Большой доходный дом № 40 принадлежал с конца XIX века до самой революции купеческой семье Смуровых. Смуровы были широко известны в старом Петербурге. Крупные торговцы фруктами, колониальными товарами и кондитерскими изделиями, они стояли в одном ряду (и состояли в родстве) со знаменитыми Елисеевыми. Не случайно у Салтыкова-Щедрина упоминается «привоз свежих устриц к Елисееву и Смурову», и та же самая пара мелькает в мемуарах Александра Бенуа: один из его родичей, большой гурман, «сам ездил выбирать деликатесы к Смурову и к Елисееву, где он прислушивался к советам и рекомендациям преданных ему приказчиков».
Дом № 40
Дом № 42
К слову сказать, Смуровы занимались коммерцией с 1790-х годов, тогда как Елисеевы – только с 1810-х...
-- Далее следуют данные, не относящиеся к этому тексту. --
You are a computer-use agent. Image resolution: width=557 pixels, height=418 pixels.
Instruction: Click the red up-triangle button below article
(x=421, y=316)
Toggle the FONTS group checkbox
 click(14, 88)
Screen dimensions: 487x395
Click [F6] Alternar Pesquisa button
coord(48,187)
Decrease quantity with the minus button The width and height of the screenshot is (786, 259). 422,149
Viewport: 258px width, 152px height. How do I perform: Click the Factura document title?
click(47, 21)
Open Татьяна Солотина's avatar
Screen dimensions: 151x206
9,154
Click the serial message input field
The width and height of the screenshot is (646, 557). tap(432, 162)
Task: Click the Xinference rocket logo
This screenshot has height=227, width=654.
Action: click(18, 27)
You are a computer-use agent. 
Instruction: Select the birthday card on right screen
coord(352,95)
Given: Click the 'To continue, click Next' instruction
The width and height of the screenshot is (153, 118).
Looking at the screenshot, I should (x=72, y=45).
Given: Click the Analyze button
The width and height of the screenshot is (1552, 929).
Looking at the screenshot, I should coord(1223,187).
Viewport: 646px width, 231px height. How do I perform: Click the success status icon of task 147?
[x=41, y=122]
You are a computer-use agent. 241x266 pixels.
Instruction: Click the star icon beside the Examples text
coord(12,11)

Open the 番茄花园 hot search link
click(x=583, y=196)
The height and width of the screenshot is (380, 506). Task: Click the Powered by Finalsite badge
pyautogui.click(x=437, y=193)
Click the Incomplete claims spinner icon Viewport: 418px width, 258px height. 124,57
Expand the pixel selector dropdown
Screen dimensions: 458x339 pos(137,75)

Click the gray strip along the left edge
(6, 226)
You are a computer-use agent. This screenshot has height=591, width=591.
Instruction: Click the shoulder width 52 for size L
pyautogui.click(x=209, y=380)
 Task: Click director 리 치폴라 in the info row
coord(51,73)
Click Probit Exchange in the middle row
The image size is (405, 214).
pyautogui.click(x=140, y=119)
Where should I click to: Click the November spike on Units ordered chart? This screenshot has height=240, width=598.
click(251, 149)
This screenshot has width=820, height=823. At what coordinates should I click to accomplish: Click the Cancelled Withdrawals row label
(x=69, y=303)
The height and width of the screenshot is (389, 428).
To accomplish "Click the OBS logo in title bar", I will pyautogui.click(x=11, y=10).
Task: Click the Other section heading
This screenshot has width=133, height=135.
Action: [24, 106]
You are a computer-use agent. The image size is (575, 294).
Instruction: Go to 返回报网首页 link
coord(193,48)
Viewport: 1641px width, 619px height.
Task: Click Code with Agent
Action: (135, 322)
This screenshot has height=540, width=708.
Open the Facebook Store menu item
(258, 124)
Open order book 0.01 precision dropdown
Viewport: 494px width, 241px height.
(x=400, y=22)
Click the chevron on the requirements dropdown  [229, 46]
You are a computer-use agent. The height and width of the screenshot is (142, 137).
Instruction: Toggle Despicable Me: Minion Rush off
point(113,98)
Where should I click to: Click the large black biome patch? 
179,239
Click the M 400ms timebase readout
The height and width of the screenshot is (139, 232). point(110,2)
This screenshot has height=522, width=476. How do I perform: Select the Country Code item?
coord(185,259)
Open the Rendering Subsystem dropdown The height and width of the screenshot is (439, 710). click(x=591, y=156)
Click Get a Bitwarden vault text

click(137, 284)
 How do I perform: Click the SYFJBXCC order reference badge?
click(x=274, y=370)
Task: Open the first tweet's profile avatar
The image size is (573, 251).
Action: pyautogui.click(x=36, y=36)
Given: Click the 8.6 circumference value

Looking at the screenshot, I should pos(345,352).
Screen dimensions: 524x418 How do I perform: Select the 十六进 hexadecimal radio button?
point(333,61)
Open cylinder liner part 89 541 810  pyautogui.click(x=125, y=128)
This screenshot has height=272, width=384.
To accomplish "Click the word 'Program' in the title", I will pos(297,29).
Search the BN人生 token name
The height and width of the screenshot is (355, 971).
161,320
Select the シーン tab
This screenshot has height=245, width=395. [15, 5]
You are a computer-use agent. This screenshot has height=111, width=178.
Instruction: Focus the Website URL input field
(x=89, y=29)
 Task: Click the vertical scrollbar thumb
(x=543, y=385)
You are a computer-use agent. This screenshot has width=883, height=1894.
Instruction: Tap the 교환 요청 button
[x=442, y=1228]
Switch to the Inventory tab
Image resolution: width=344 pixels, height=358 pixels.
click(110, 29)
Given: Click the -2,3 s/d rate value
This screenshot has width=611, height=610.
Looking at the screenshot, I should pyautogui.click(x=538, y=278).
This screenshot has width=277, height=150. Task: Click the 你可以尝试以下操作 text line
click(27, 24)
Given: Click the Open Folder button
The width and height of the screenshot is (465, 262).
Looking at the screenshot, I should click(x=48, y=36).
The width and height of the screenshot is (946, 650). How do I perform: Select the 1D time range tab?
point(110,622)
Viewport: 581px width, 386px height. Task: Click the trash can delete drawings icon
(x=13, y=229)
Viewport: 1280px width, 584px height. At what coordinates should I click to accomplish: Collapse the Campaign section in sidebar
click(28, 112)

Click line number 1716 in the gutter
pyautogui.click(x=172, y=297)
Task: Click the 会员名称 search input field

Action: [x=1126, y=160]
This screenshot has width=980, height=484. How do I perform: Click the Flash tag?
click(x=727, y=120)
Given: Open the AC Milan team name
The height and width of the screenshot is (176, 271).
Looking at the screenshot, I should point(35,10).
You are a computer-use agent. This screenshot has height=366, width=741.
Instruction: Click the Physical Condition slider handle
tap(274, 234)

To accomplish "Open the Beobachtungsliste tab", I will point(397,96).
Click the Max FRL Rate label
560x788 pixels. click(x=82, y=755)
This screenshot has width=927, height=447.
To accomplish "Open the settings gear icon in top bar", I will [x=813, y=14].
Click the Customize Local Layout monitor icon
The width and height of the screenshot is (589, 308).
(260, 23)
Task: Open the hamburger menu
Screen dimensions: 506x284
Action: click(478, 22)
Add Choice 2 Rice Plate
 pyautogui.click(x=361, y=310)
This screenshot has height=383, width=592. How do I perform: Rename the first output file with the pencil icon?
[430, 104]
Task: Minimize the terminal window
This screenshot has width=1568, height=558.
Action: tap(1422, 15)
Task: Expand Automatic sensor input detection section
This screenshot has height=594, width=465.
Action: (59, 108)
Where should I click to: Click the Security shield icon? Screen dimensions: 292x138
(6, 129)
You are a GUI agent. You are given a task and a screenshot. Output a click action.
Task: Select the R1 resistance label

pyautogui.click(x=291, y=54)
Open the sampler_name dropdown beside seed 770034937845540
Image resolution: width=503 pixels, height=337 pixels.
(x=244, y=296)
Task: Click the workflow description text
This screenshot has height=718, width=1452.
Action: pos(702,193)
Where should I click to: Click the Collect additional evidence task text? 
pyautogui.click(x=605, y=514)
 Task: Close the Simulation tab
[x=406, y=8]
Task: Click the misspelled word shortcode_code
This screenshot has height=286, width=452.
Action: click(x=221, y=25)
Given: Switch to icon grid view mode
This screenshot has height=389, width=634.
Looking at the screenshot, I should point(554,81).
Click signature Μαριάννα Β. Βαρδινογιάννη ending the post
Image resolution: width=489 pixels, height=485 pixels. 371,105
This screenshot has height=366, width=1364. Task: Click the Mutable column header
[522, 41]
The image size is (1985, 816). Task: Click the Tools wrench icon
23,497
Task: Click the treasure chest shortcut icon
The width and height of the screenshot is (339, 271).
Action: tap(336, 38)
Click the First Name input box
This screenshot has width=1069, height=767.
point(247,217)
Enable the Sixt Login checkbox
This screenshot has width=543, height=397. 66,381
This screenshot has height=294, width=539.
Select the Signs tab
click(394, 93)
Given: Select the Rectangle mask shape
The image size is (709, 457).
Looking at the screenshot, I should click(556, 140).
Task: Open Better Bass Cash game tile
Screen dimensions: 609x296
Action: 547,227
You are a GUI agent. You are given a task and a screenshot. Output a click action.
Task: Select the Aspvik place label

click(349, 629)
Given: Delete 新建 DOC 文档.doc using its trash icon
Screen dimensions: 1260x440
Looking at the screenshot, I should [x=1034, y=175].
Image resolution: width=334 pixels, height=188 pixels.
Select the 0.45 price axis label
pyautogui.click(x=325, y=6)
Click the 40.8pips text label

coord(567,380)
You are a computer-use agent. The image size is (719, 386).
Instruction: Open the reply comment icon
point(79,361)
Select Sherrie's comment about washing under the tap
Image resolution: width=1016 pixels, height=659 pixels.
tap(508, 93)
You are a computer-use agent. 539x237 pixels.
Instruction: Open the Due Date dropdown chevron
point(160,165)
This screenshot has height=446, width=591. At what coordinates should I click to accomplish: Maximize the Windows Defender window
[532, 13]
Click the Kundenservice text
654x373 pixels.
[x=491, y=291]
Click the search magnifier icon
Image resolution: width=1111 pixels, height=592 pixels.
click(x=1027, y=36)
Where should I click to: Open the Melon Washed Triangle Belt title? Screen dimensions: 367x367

Почтенному семейству принадлежал в начале XX века и дом № 42. Он находился в руках купчихи 2-й гильдии Варвары Егоровны Балашовой, владевшей гончарно-изразцовым и глазуроваренным заводами. Дело Балашовых было основано позже смуровского, но тоже достаточно давно – в 1824 году. Много лет семья управляла производством кирпичей в Усть-Ижоре, а с началом XX столетия Балашовы занялись и производством изразцов: господствовавший в архитектуре стиль модерн обеспечивал постоянный спрос на такую продукцию.